Pues sí, encontrar la cabaña había sido lo más interesante que había pasado en toda la tarde.
Fi se había cambiado a mi tienda mientras Corrie no estaba, y aquella noche, cuando nos acostamos, me dijo:
—Ellie, ¿qué voy a hacer con Homer?
—¿Te refieres a lo de que le gustas?
—¡Sí!
—Hum, eso es un problema.
—Ojalá supiera qué hacer.
Aquella era mi especialidad. Resolver la vida sentimental de mis amigos. Cuando acabara el instituto, pensaba dedicarme a ello profesionalmente: abriría un negocio en el que la gente pudiera venir a contarme sus problemas con sus novios y sus novias. Qué pena que yo no fuera capaz de resolver los míos.
Rodé hasta colocarme de manera que pudiera ver la carita de Fi en la oscuridad. Sus grandes ojos estaban abiertos de par en par por la preocupación.
—¿A ti te gusta?
—Por algún sitio teníamos que empezar.
—Sí, creo que sí. La verdad es que en el instituto no me gustaba, porque hay que reconocer que era un poco burro. Si alguien me hubiera dicho que acabaría gustándome, le habría pagado el taxi para ir al psiquiatra. Era tan inmaduro.

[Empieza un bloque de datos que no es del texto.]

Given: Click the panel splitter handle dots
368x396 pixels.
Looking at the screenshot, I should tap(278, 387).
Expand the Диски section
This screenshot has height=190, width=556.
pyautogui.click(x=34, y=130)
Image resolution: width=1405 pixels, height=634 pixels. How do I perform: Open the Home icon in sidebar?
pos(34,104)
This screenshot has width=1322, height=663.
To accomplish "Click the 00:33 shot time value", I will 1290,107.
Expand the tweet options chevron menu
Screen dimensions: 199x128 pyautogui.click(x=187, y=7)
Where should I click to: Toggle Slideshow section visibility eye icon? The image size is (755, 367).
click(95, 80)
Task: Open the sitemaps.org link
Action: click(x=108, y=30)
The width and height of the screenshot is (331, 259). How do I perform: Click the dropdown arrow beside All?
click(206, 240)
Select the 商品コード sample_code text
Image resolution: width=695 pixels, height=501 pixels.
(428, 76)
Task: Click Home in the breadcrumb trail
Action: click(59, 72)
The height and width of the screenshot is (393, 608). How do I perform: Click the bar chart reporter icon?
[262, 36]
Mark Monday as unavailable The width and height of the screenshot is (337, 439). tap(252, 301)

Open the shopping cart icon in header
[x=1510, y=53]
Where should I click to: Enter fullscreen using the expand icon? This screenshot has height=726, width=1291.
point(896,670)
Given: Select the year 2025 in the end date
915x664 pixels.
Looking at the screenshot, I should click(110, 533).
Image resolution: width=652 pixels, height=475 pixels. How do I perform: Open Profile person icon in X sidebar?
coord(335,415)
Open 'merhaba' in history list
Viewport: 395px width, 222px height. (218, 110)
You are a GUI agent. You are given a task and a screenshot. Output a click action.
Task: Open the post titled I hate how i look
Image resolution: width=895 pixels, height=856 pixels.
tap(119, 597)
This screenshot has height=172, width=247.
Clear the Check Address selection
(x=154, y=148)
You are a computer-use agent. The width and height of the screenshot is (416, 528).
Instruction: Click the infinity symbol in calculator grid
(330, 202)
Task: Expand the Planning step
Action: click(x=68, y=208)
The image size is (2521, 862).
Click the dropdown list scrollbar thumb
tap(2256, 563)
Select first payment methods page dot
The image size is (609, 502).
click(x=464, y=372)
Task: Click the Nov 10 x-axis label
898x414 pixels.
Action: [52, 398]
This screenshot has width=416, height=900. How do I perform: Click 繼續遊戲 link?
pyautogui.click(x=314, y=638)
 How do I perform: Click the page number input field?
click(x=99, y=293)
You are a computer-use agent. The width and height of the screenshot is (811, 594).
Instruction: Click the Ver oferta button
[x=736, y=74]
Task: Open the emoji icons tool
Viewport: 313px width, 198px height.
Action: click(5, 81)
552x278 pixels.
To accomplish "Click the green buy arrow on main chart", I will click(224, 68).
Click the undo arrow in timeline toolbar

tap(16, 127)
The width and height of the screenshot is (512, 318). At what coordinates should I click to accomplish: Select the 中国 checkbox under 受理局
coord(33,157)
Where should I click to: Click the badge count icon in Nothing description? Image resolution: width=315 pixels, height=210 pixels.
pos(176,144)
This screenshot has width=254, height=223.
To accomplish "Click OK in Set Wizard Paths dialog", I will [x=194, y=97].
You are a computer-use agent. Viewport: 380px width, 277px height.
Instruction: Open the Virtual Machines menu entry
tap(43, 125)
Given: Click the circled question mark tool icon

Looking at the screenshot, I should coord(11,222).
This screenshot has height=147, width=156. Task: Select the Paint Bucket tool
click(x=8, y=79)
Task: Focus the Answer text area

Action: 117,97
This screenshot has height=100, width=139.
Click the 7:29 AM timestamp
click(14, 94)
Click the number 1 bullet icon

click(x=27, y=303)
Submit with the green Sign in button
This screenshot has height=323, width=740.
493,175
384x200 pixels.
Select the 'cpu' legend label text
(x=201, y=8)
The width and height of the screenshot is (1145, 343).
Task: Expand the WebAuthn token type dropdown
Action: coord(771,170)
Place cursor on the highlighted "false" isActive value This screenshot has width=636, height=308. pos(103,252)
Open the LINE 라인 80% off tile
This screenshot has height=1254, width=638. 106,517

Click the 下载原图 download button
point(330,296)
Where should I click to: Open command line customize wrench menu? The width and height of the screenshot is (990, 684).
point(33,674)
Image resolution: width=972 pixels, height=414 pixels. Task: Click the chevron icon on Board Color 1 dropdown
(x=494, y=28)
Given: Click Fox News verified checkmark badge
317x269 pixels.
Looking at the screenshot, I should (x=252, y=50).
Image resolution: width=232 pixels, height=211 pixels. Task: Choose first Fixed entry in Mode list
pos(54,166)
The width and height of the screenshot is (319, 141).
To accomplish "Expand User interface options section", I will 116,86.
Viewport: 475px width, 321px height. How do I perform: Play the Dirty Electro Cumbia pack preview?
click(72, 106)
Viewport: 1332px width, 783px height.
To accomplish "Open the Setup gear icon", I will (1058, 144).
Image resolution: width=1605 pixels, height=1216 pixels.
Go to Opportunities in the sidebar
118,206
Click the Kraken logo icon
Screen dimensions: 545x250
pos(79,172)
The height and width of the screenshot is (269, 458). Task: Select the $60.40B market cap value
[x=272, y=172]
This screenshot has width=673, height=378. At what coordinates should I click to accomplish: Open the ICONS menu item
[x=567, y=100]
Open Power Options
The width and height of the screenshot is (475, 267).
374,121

—Ya te digo, ¿te acuerdas de la guerra de agua en la fiesta de Halloween?
—Ay, no me lo recuerdes.
—Pero, si ahora te gusta, ¿qué es lo que te frena?
—No lo sé. Eso es lo más difícil. No sé si me gusta tanto como yo a él, eso para empezar. Sería horrible empezar con él una relación y que él diera por hecho que mis sentimientos son tan intensos como los suyos. No creo que nunca llegara a gustarme tanto. Es que es tan.
No se le ocurría ninguna palabra para terminar la frase, así que lo hice yo.
—¿Tan griego?
—¡Sí! Ya sé que nació allí y eso, pero es que sigue siendo muy griego en lo que se refiere a las chicas.
—¿Y a ti te importa que sea griego, o medio griego, o lo que quiera que sea?
—No, no, me gusta. Tiene morbo.
La palabra «morbo» sonaba muy rara en boca de Fi. Era tan fina que no solía usar palabras así.
—¿Y eso es lo que te frena, el no sentir algo tan fuerte como lo que siente él?
—Más o menos. Siento que tengo que mantener las distancias con él para que no se lance. Es como construir una presa a contracorriente para que el agua no arrase un pueblo. Yo soy el pueblo, y construyo la presa comportándome con él como si tal cosa.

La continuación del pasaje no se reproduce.